Menu
Libération
Homophobie

Le Kazakhstan vote une loi destinée à interdire la «propagande LGBT»

Les députés de ce pays d’Asie centrale - allié de la Russie où existe une loi similaire - ont adopté ce mercredi 12 novembre un texte législatif contre la promotion des «orientations sexuelles non traditionnelles».

A Paris, le 25 juin 2022. (Cyril Zannettacci/Vu pour Libération)
Publié le 12/11/2025 à 12h37

Des débats anachroniques. Les députés du Kazakhstan ont adopté ce mercredi 12 novembre une loi visant à interdire la promotion de ce qu’ils nomment des «orientations sexuelles non traditionnelles», dans l’espace public et les médias. Si ce texte - qui doit encore être voté par le Sénat kazakh - passe, les contrevenants risqueront des amendes et les récidivistes jusqu’à dix jours de prison.

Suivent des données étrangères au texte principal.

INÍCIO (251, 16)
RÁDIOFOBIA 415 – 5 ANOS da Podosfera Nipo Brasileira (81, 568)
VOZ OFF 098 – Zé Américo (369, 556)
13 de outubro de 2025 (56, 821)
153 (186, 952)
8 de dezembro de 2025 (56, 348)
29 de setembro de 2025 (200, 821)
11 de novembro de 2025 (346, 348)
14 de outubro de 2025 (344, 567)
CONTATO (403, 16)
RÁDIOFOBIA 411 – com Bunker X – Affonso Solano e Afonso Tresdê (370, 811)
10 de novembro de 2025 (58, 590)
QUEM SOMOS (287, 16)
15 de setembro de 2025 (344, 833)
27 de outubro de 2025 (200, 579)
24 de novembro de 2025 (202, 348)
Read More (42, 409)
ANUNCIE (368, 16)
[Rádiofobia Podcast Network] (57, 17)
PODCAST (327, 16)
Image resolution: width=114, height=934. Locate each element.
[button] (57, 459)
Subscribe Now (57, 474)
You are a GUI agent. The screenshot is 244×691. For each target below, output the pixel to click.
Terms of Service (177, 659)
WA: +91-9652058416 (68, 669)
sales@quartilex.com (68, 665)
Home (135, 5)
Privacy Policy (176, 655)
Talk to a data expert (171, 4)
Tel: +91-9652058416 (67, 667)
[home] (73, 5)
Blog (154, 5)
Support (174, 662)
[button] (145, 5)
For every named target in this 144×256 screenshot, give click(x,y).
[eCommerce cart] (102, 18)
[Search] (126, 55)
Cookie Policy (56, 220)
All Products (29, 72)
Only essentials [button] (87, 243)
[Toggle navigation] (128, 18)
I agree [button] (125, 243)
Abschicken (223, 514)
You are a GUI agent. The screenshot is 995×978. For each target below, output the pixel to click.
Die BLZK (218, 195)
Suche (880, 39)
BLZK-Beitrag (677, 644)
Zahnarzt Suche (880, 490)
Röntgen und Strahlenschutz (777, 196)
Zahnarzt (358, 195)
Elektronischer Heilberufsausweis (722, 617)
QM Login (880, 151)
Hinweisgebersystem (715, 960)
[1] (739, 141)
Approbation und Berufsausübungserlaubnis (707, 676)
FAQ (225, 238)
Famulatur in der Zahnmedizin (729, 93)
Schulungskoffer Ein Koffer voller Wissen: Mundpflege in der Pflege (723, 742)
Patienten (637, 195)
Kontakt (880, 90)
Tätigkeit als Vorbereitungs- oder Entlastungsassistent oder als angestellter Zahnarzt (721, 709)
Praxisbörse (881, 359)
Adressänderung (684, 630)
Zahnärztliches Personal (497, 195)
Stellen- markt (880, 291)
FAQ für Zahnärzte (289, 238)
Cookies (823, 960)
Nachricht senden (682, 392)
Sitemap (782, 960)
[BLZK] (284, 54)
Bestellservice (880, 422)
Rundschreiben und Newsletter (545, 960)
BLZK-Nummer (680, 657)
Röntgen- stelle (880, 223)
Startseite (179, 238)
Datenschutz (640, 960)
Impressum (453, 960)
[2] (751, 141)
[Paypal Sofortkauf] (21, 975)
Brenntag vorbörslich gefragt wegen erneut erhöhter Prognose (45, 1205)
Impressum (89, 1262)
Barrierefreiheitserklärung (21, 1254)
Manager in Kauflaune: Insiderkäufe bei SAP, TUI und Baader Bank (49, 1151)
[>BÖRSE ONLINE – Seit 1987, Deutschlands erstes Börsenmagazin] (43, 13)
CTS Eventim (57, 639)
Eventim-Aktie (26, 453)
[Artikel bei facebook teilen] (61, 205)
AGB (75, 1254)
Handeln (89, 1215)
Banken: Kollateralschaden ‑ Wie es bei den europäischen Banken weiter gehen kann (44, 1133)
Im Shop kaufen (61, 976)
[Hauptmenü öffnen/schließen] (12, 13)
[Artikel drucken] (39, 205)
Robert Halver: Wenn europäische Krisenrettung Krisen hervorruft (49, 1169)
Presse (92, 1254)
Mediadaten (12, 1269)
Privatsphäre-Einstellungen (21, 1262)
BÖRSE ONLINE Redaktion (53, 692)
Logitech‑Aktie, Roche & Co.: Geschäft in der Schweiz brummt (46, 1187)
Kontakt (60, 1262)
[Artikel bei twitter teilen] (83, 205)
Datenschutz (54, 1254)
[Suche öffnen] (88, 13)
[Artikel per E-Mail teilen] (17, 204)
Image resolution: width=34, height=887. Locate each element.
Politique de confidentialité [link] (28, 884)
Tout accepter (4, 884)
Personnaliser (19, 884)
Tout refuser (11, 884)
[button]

Une manière de renforcer la répression contre les LGBT + dans ce pays d’Asie centrale très proche allié de la Russie, qui, fin 2022, avait déjà interdit toute forme de «propagande» LGBT + dans les médias, sur internet, dans les livres et les films. Des lois similaires existent aussi dans des pays de l’UE, comme en Hongrie et en Bulgarie.

Le président kazakh Kassym-Jomart Tokayev, dont la signature est aussi nécessaire pour que le projet de loi entre en vigueur, a souligné à plusieurs reprises ces derniers mois la nécessité de défendre ce qu’il appelle les «valeurs traditionnelles». Les députés de la chambre basse, contrôlée par des partis fidèles à Tokayev, ont voté à l’unanimité en faveur de l’interdiction.

Dans un communiqué, la chambre basse a dit vouloir prendre ces mesures pour «protéger les enfants contre les contenus préjudiciables à leur santé et à leur développement». Dans la ligne des propos de son président, le ministre kazakh de l’Éducation, Gani Beisembayev, a estimé que «les enfants et les adolescents sont exposés chaque jour en ligne à des informations qui peuvent avoir un impact négatif sur leurs idées concernant la famille, la moralité et l’avenir».

«Obligations internationales»

Plusieurs ONG, dont Human Rights Watch ou Amnesty international avaient appelé mardi les parlementaires kazakhs à rejeter ces mesures homophobes, en vain. Les associations qui protestent contre cette réforme estiment par ailleurs que les libertés civiles sont très restreintes dans cette immense ex-république soviétique alliée de Moscou et de Pékin.

En mars, le président Tokayev avait critiqué les «valeurs morales dites démocratiques, y compris les LGBT, imposées à de nombreux pays pendant des décennies», notamment via des ONG qui se seraient, selon lui, «ingérées grossièrement dans les affaires intérieures» kazakhes. L’un des députés de la chambre, Nikita Shatalov, a souligné que le projet de loi ne viole aucune des obligations internationales du pays. «Il est absurde que quiconque tente de nous imposer son point de vue par la pression informationnelle. En évoquant la violation des obligations internationales, ces organisations contreviennent elles-mêmes aux pratiques internationales par leurs déclarations, cherchant ainsi à nous faire pression. C’est inacceptable», a-t-il déclaré selon le journal kazakh Liter.

Pays à majorité musulmane mais largement laïque, le Kazakhstan a légalisé l’homosexualité dans les années 1990, même si les mentalités restent profondément conservatrices.